Weltjugendtage, Medjugorje und kirchliche Großereignisse – II. Teil

Chefredakteur Benjamin Greschner im Sommergespräch mit Mag. Michael Gurtner.
Erstellt von am 29. August 2011 um 18:58 Uhr

Benjamin Greschner: eine kurze Zwischenfrage: was bedeutet das für Wallfahrten?

Mag. Michael Gurtner: Die Position des Apostolischen Stuhles ist diejenige, daß man sich aus frommen Gründen an diesen Ort begeben kann, aber erstens: es dürfen keine offiziell kirchlich angebotene oder organisierte Wallfahrten sein sondern ausschließlich private Reisen, und zweitens dürfen diese Reisen nicht der Art sein, daß sie einer Anerkennung gleichkommen. Hierzu ist das Urteil des Apostolischen Stuhles abzuwarten.

Man kann sich aber, strikt privat wohlgemerkt, nach Medjugorje begeben, um etwa die dort angebotenen Seelsorgeeinrichtungen zu nutzen.
Zum Terminus „private Reise“ ist vielleicht noch zu sagen, daß das nicht bedeutet daß man alleine dorthin fahren muß, es kann auch eine Gruppe sein, aber es darf eben keine wie auch immer geartete Institution oder (offizielles) kirchliches Organ sein welche zu dieser Reise animiert.
Sehr wohl aber kann diese Gruppe einen Geistlichen mitnehmen.

## [Gegebene Daten]
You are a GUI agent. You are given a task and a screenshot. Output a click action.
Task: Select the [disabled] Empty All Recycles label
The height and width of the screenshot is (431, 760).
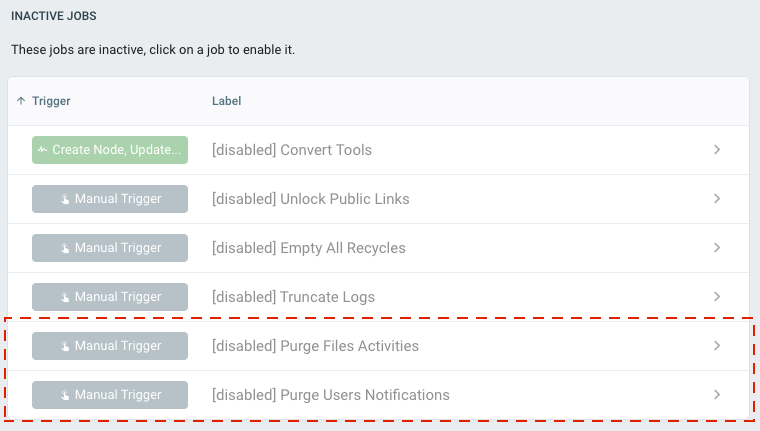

## [Aufgabe A]
Wen darf eine Gruppe laut dem Auszug auf eine private Reise nach Medjugorje mitnehmen?
## [Aufgabe B]
Nenne jedes Wort aus dem Auszug, das mit „ß“ geschrieben ist, und führe jedes dabei nur einmal auf.
## [Aufgabe C]
Schreibe den Teil des Auszugs wortgetreu ab, der bei „Zum Terminus „private“ beginnt und bei „einen Geistlichen mitnehmen.“ endet.
Die Auflistung steht in keinem Zusammenhang mit dem Auszug.

## [Antwort A]
Einen Geistlichen.

## [Antwort B]
Großereignisse, daß, ausschließlich, muß

## [Antwort C]
Zum Terminus „private Reise“ ist vielleicht noch zu sagen, daß das nicht bedeutet daß man alleine dorthin fahren muß, es kann auch eine Gruppe sein, aber es darf eben keine wie auch immer geartete Institution oder (offizielles) kirchliches Organ sein welche zu dieser Reise animiert.
Sehr wohl aber kann diese Gruppe einen Geistlichen mitnehmen.